Collected data
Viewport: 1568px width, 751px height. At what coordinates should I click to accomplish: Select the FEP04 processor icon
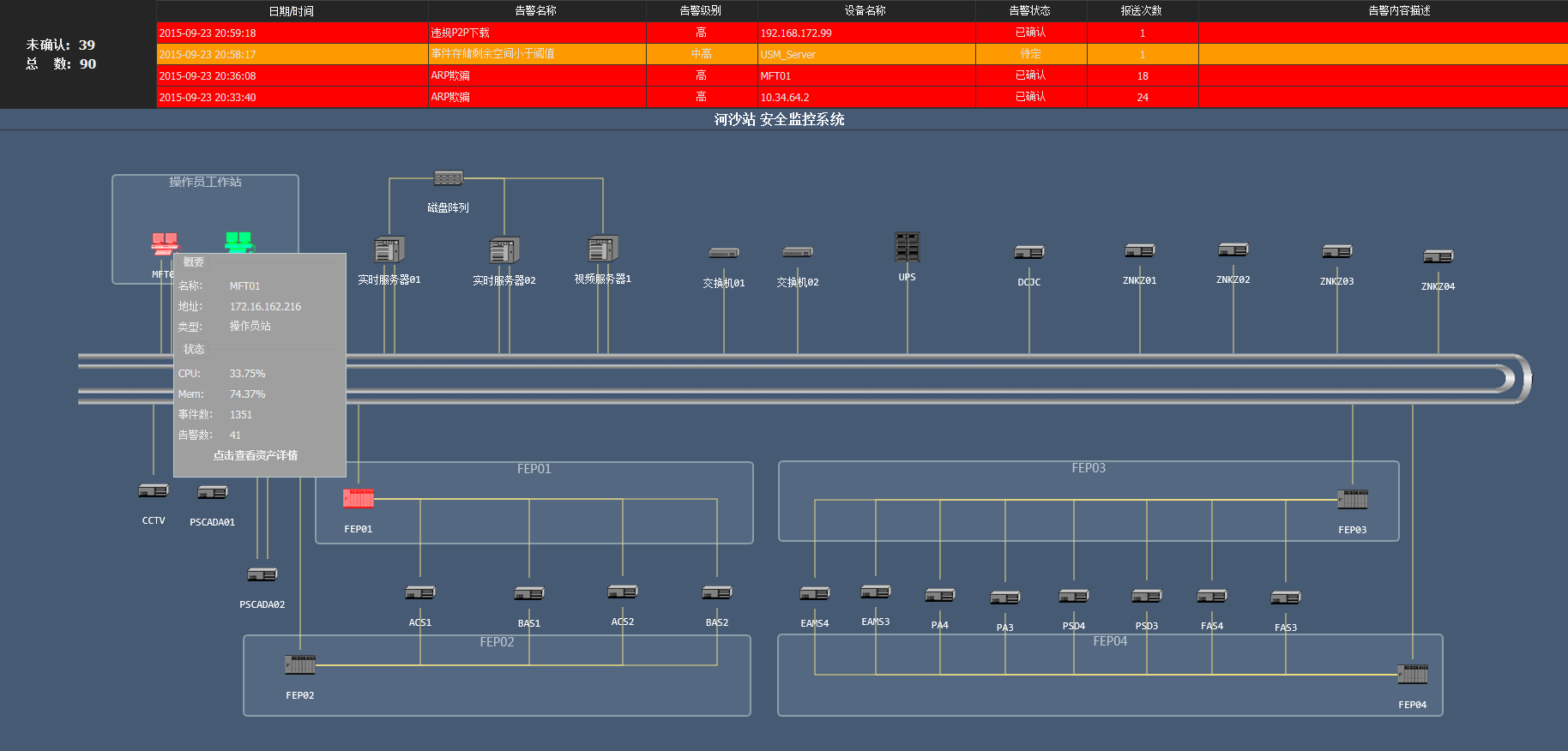(x=1412, y=674)
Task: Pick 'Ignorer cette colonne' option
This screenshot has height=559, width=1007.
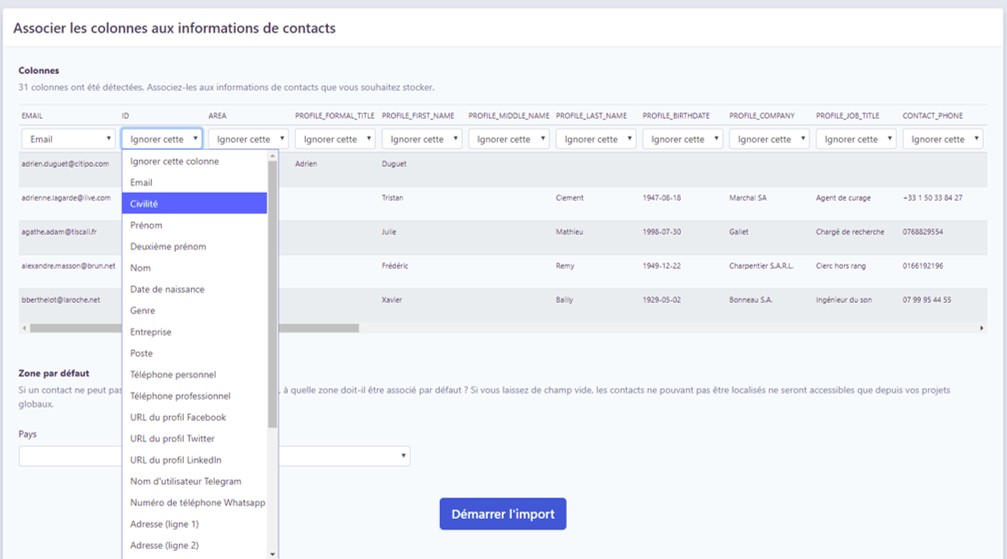Action: pyautogui.click(x=195, y=161)
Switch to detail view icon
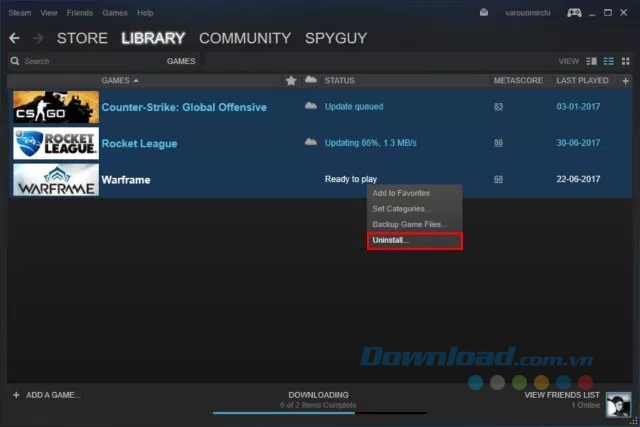The image size is (640, 427). click(x=592, y=62)
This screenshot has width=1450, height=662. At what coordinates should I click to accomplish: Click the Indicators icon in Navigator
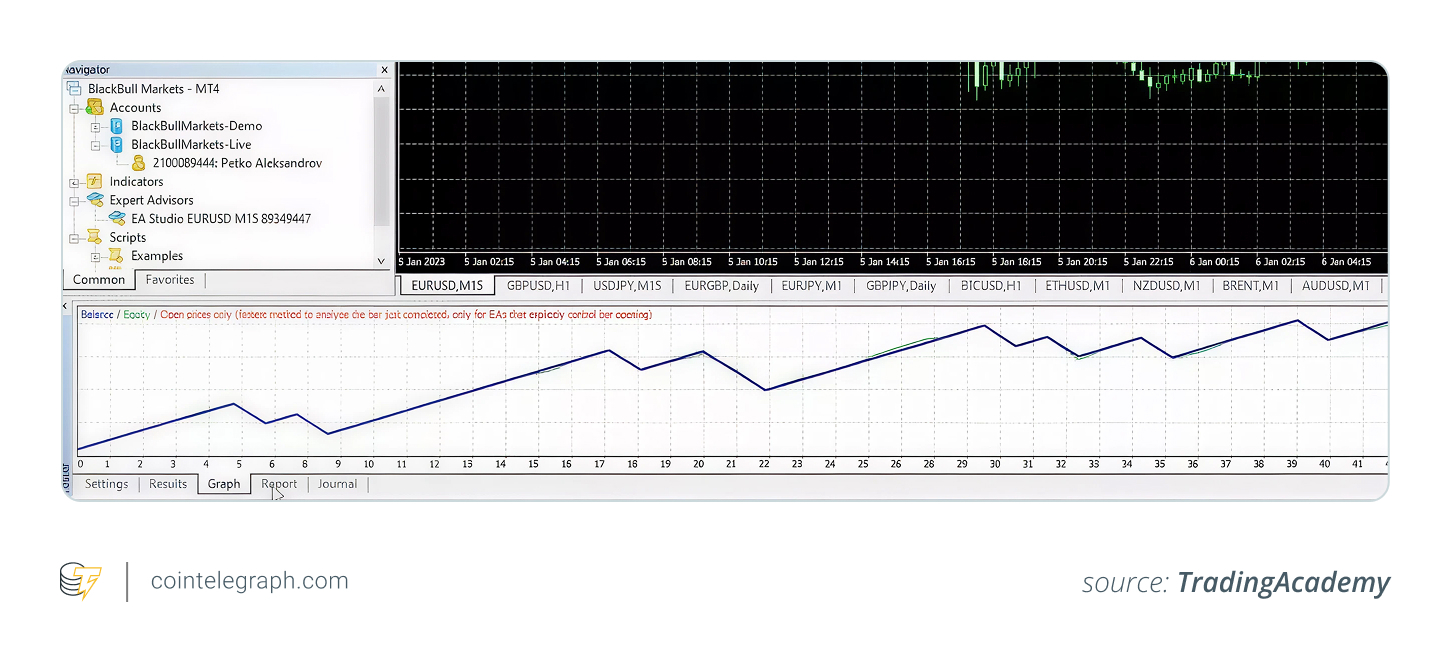(x=94, y=181)
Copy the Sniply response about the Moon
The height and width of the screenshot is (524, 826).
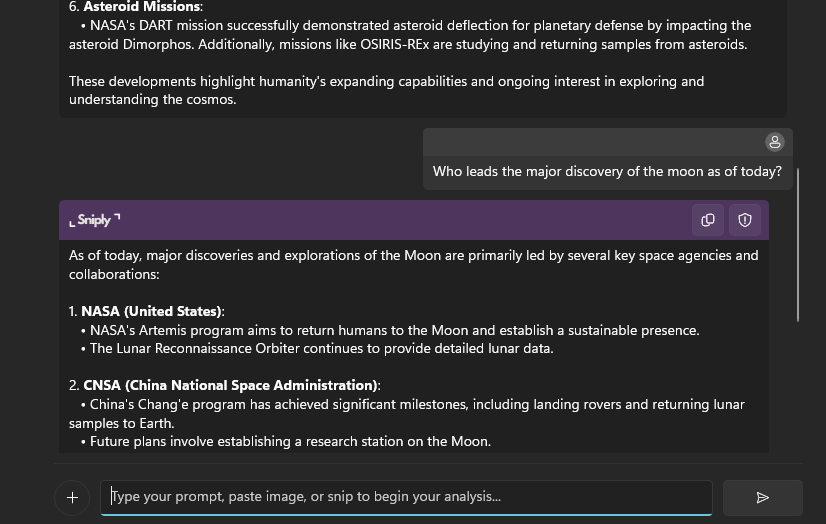pyautogui.click(x=708, y=220)
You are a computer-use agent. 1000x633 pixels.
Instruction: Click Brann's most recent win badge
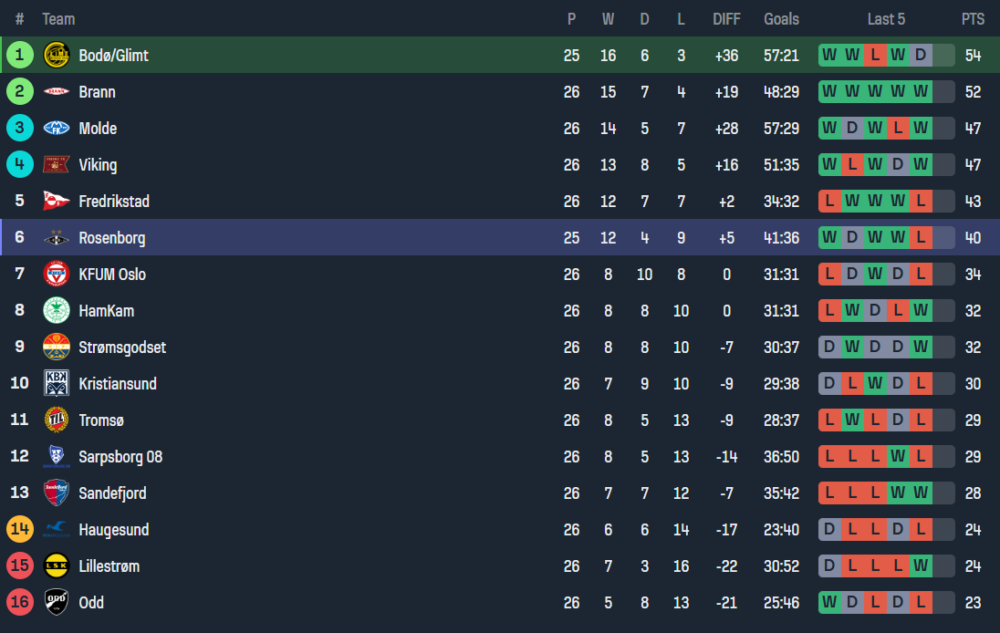[x=921, y=92]
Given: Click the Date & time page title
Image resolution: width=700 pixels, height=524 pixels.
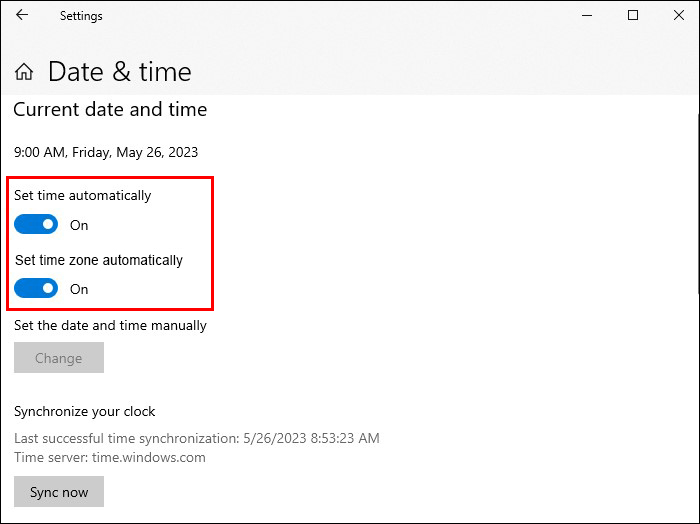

PROBLEM STATEMENT:
Reproduce the lines from the line with "You are a computer-use" through the last line of the entries exactly, including both ends and excluding pictures.

REPLY TO THE TASK:
You are a computer-use agent. 1000x633 pixels.
Instruction: Click Brann's most recent win badge
[x=921, y=92]
Given: Click the Date & time page title
Image resolution: width=700 pixels, height=524 pixels.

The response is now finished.